# Image recognition algorithm: climate regions of streetview panoramas

In [None]:
import os
from main import make_labelled_dataframe
from source.training import train_model, build_model, build_dataset
from source.utils import prepare_dataframe_and_files_for_training, reset_images_position
import tensorflow as tf

##### Download the dataset from kaggle.
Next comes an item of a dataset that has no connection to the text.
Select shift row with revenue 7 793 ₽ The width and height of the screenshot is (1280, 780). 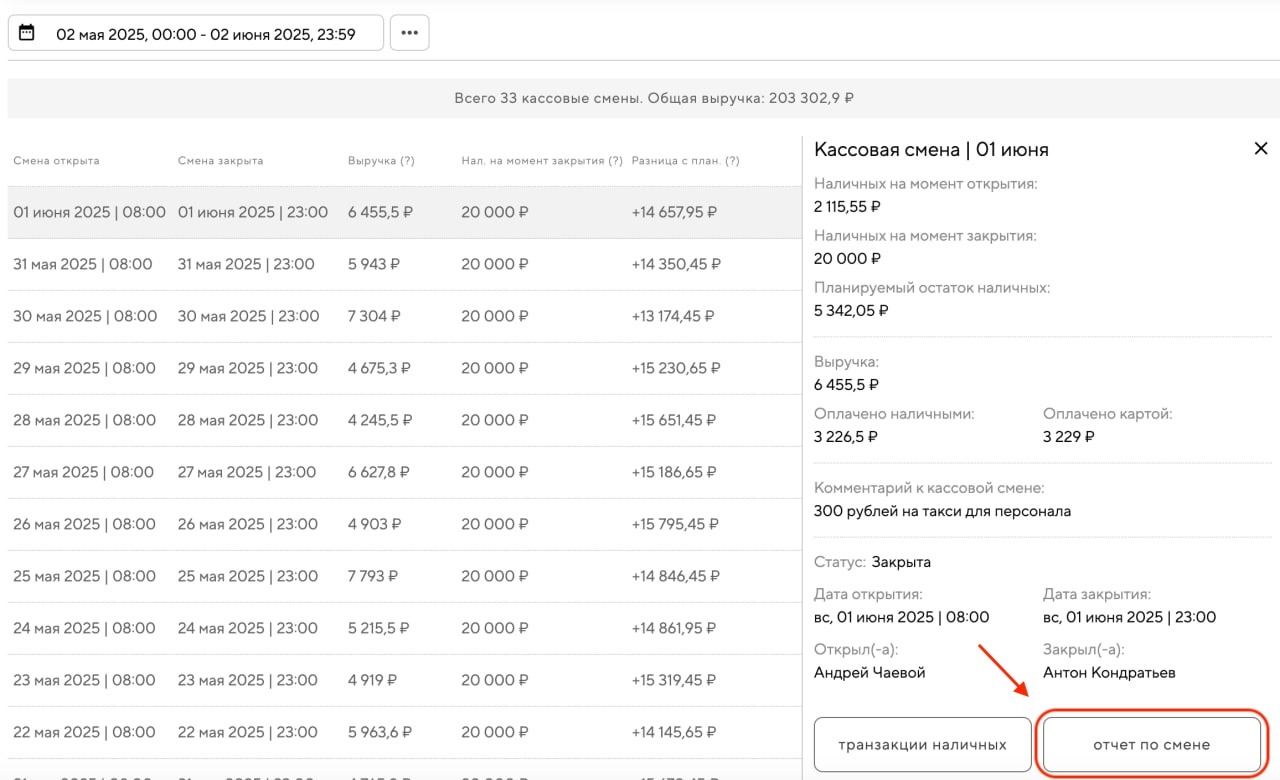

You must use your personal username and key

In [None]:
!pip install opendatasets

In [None]:
import opendatasets

opendatasets.download(
    "https://www.kaggle.com/datasets/nikitricky/streetview-photospheres"
)

##### setup the directories and csv path (defaults should be correct)

In [None]:
main_dir = "streetview-photospheres"
img_dir = os.path.join(main_dir, "images")
csv_path = os.path.join(main_dir, "images.csv")
bad_img_dir = os.path.join(main_dir, "bad_images")
test_img_dir = os.path.join(main_dir, "test_images")


##### setup the checkpoint directory (here we use google drive)

In [None]:
from google.colab import drive
drive.mount('/content/drive')

In [None]:
checkpoint_dir = "/content/drive/MyDrive/checkpoints/"

(optional) reset image file positions if you have already run the code before

In [None]:
reset_images_position(img_dir, bad_img_dir, test_img_dir)

##### create the dataframe with images and labels

In [None]:
# you can choose the dataframe keys for the label and file names
label_key = "label"
file_name_key = "file_name"
df, name_dict = make_labelled_dataframe(csv_path, img_dir, label_key, file_name_key)

##### choose your labels (they should have a reasonably high number of entries)

In [None]:
chosen_labels = [5, 17, 16, 19, 4, 39, 38, 3, 36, 14]
num_classes = len(chosen_labels)

##### choose how many images to use for training for each label (excess images will be used later for testing)

In [None]:
samples_per_label = 5000

##### choose seed, model name (used for saved files with results)

In [None]:
seed = 42
model_name = "modellino"

In [None]:
df_good, df_test = prepare_dataframe_and_files_for_training(
    df,
    chosen_labels,
    file_name_key,
    label_key,
    img_dir,
    bad_img_dir,
    test_img_dir,
    samples_per_label,
    seed,
)

##### training and validation datasets

In [None]:
tra_ds, val_ds = build_dataset(img_dir,df_good,label_key,shuffle=True,seed=seed, validation_split=0.2)

##### choose parameters for the model (defaults are ok)

In [None]:
metric = tf.keras.metrics.SparseCategoricalAccuracy(name="accuracy")
loss = tf.keras.losses.SparseCategoricalCrossentropy()
dropout_rate = 0.2
epochs = 20

In [None]:
model = build_model(num_classes, metric, loss, dropout_rate)

history = train_model(
    model,
    tra_ds,
    val_ds,
    epochs,
    model_name,
    checkpoint_dir)

In [None]:
model = build_model(num_classes, metric, loss, dropout_rate)